Estranhas sensações urbanas
Orhan Pamuk: “Numa cidade, você pode estar sozinho numa multidão, e o que faz uma cidade ser uma cidade é permitir que você esconda essa sensação estranha em meio ao formigueiro humano”. Acredito que, pelas obras do autor, Istambul seja atualmente uma das cidades do planeta mais bem biografadas.
Os romances de Pamuk, alentados volumes com várias centenas de páginas, se lêem como um gibi, tal a arte de sua narrativa. Neles não é perceptível a antiga Constantinopla – mas, na história, é marcante o suficiente para que sua tomada pelos turcos, no século 15, seja o limite “oficial” do fim da Idade Média.
Essa cidade — a de Constantino — não comparece nos romances de Pamuk. A cidade por ele vivida e (auto)biografada é a dos invasores otomanos, vindos dos confins da Ásia, uma das tantas ordas que estabeleceu sem volta. Em grande parte, a dialética dessa cidade cortada pelos Bósforo – outro personagem muito presente – passagem para o Mar Negro, com um pé na Europa e outro na Ásia são as “sensações urbanas” magistralmente retratadas em seus livros. A obsessão europeizante da sociedade está em constante luta com as profundas raízes antigas: provavelmente, a região mais complicada do planeta, sempre fervendo.

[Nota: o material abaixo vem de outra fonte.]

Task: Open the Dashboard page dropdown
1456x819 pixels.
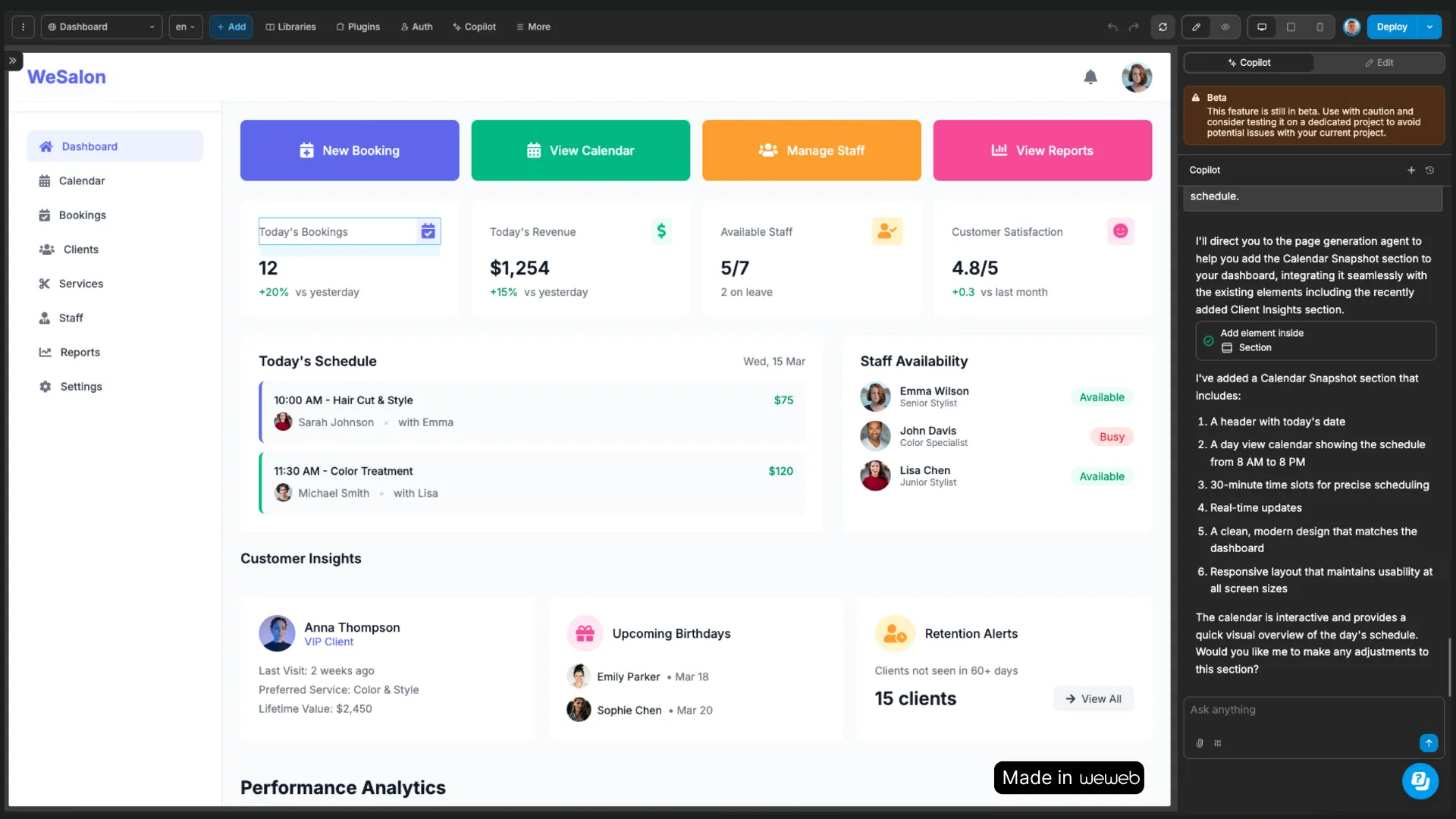Action: [x=102, y=27]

Os personagens de Pamuk são construídos de modo a dar conta dessas particularidades da cidade. Eles estão submersos e se afogam na vida cultural, econômica, política, social e todas as mais da cidade. Transitam da favela, através dos pequenos prédios que se transformam em cortiços e vão até os produtos da verticalização capitalista, as grandes torres com dezenas de pavimentos. Dos quais se avistam todas essas etapas, como paisagem narradora… e percorrem, evidente, todas as mutações e formulações de sua sociedade. Cada personagem do autor tem seu percurso urbano, suas ocupações e preocupações: a soma, é a vida da cidade. O autor acrescenta, tipo bônus, umas poucas fotos, mapas, árvores genealógicas, relação de personagens que ajudam o leitor a se situar no labirinto de sua narrativa.
Mais recentemente, eles se sentem cada vez mais alheios: a impessoalidade capitalista, a da globalização, vai apagando o que é específico, a cultura regional. Cada vez é mais semelhante ao que podemos identificar em nossas cidades americanas e tropicais, como vida e comportamento. “Nos últimos tempos, porém, ele se sentia cada vez mais alheio. Seria por conta da incontida maré humana que só crescia, os milhões de novas pessoas que acorriam a Istambul, as novas casas, arranha-céus e centros comerciais que vinham de par com elas?”
Os livros de Orhan Pamuk lhe valeram um Prêmio Nobel, como para quem “canta o mundo, cantando sua aldeia”. Eles nos causam uma estranha sensação: lá como cá, o capitalismo leva as cidades por caminhos muito parecidos. O que não é reconfortante.